10.01.2017 Londra / Birleşik Krallık TOBB Başkanı M. Rifat Hisarcıklıoğlu, Avrupa Birliği Bakanlığı tarafından Londra’da düzenlenen, "Türkiye-AB Sivil Toplum Buluşmaları: Avrupa'nın Geleceği" toplantısına katıldı.
Türkiye'den ve İngiltere'den
ağırlıklı olarak iş çevreleri temsilcilerinin katıldığı toplantıyı
yöneten TOBB Başkanı Hisarcıklıoğlu, toplantının açılışında yaptığı
konuşmada, bu etkinliğin daha önce Brüksel ve Berlin’de de yapıldığını
anımsatarak, AB Bakanlığının iş dünyası ve sivil toplum kuruluşlarının
birbirileriyle olan diyaloğuna önem verdiğini, AB Bakanı ve Baş Müzakereci Ömer
Çelik ve çalışma arkadaşlarını, bu güzel vizyonlarından dolayı kutladığını
söyledi.

## Veri satırları
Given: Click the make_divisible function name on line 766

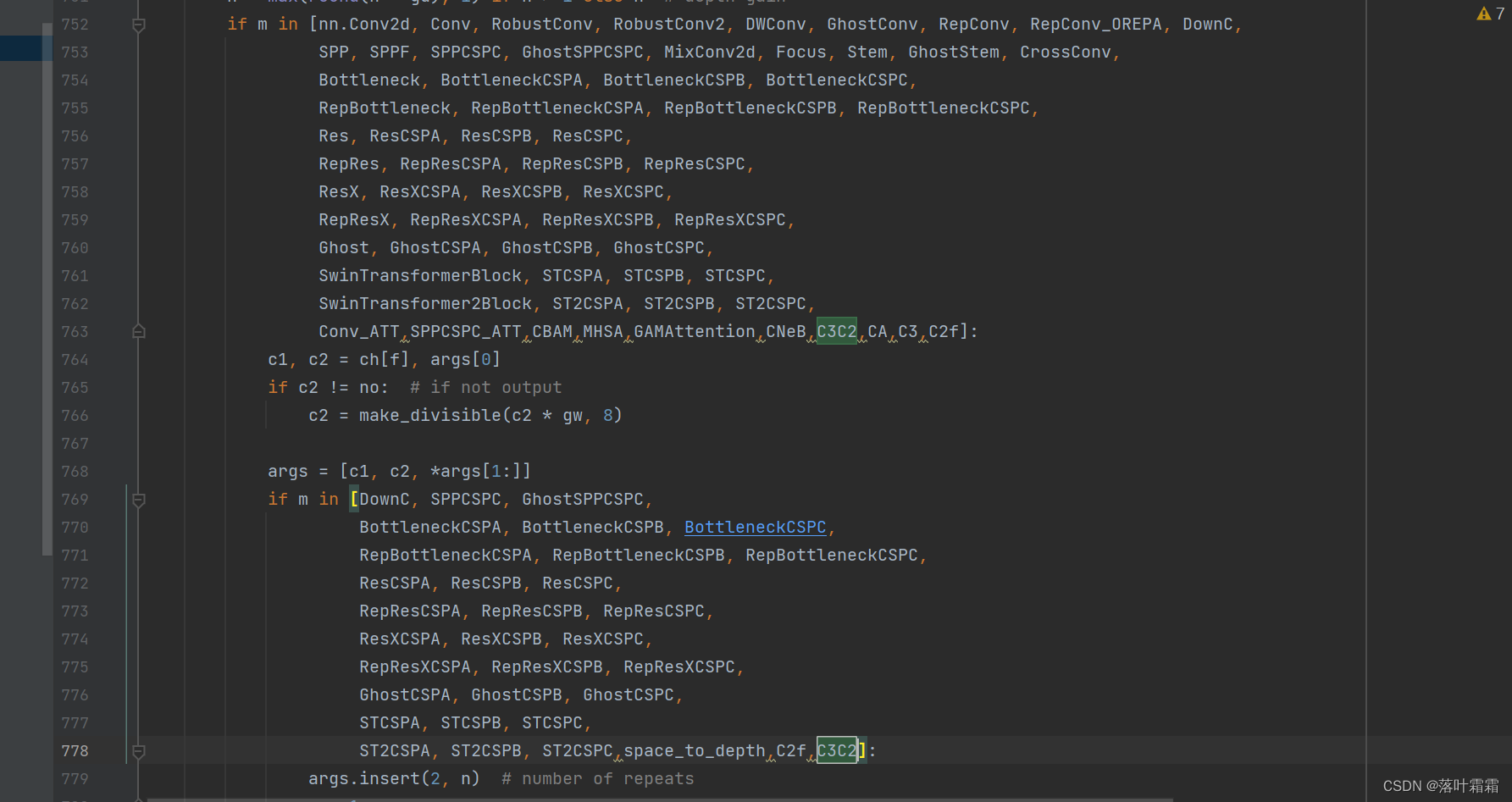Looking at the screenshot, I should coord(428,415).
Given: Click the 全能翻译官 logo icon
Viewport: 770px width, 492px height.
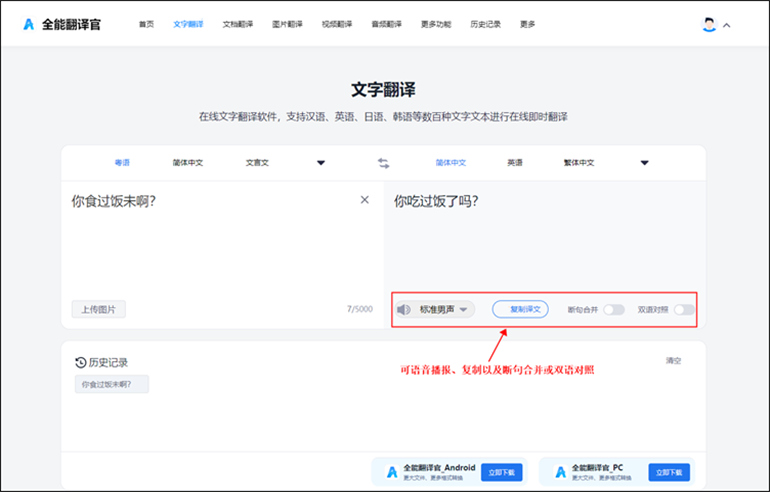Looking at the screenshot, I should 28,24.
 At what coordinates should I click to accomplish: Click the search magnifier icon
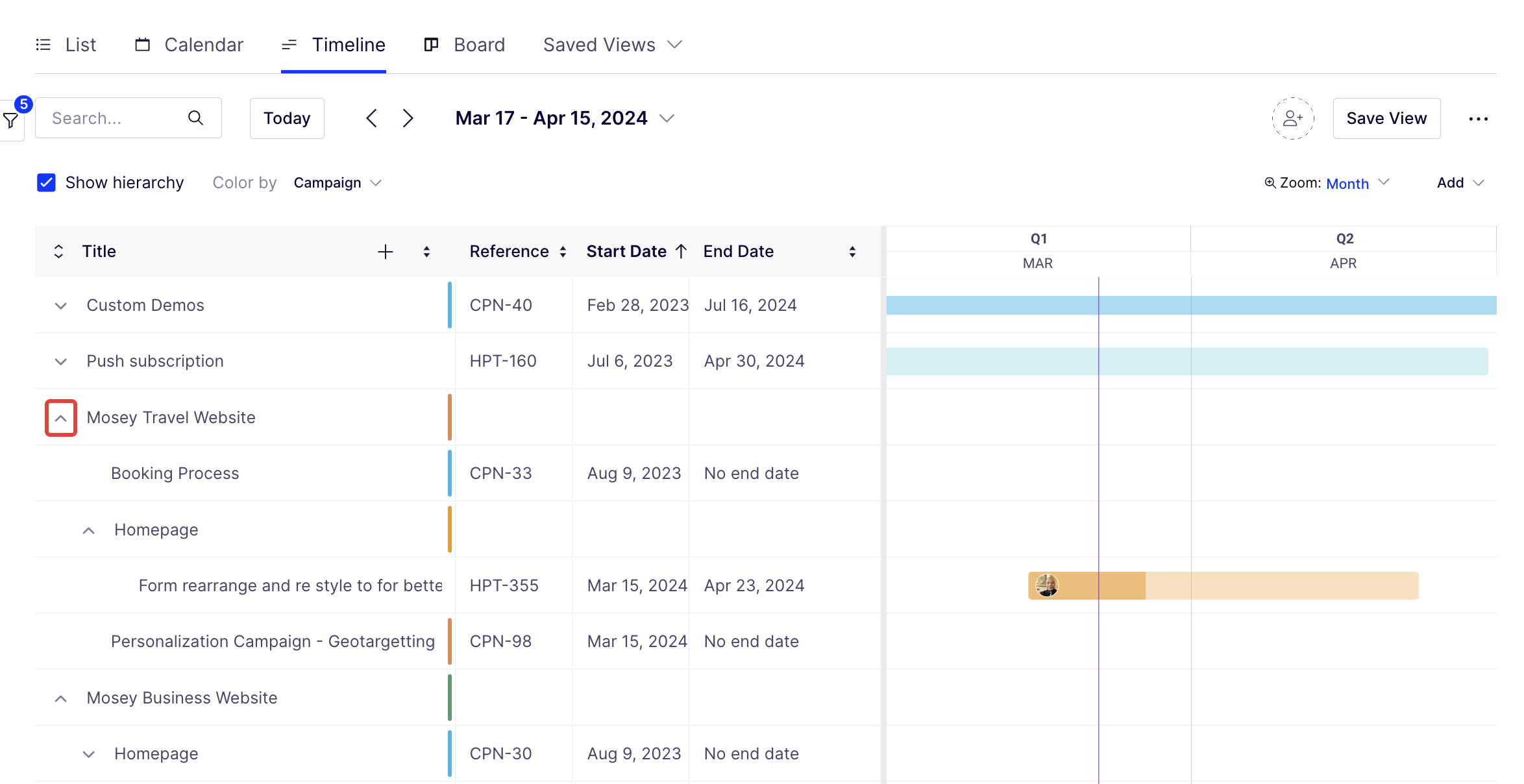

## Verilen görev
Londra'daki Türkiye-AB toplantısına dair haberi kaldığı yerden sürdürün. Listenin bu işle hiçbir ilgisi yok.

## Alıştırmanın yanıtı
TOBB’un
Türkiye’de iş dünyasının çatı kuruluşu olduğunu anlatan Hisarcıklıoğlu, “1,5
milyon üyemiz var. Her sektörden ve her ölçekten işletmeler bizim network
içinde. Ben aynı zamanda, EUROCHAMBRES’ta da başkan yardımcısıyım. Milletlerarası
Ticaret Odasının yönetim kurulu üyesiyim. 2015 yılında, Türkiye’nin G20 dönem
başkanlığı esnasında da B20 Türkiye Başkanlığı görevini yürüttüm” dedi.
TOBB
olarak, İngiltere Ticaret Odası ile 2001 yılına kadar uzanan bir ortaklıkları
olduğunu ifade eden Hisarcıklıoğlu şöyle devam etti: “Odalarımızda hizmet
kalitesini üst noktaya taşımamızı sağlayan, Oda Akreditasyon sistemimizi
İngiltere Ticaret Odası ile birlikte geliştirdik. Bugün burada, Türkiye’den iş
insanları, esnaf, işçi ve memur sendikaları konfederasyonları liderleri var. Türkiye’nin
iş dünyası, esnaf, sendika konfederasyonları ve sivil toplum kuruluşları olan
bizler, esasen, ikili ve Avrupa düzeyindeki platformlarda muhataplarımıza bir
araya geliyoruz. Küresel düzeyde B20 ve L20’de bir araya geliyoruz. Avrupa
düzeyinde, EUROCHAMBRES, BusinessEurope, UEAPME ve ETUC’da Avrupalı İşçi ve
işveren kesimleri olarak birlikte çalışıyoruz”.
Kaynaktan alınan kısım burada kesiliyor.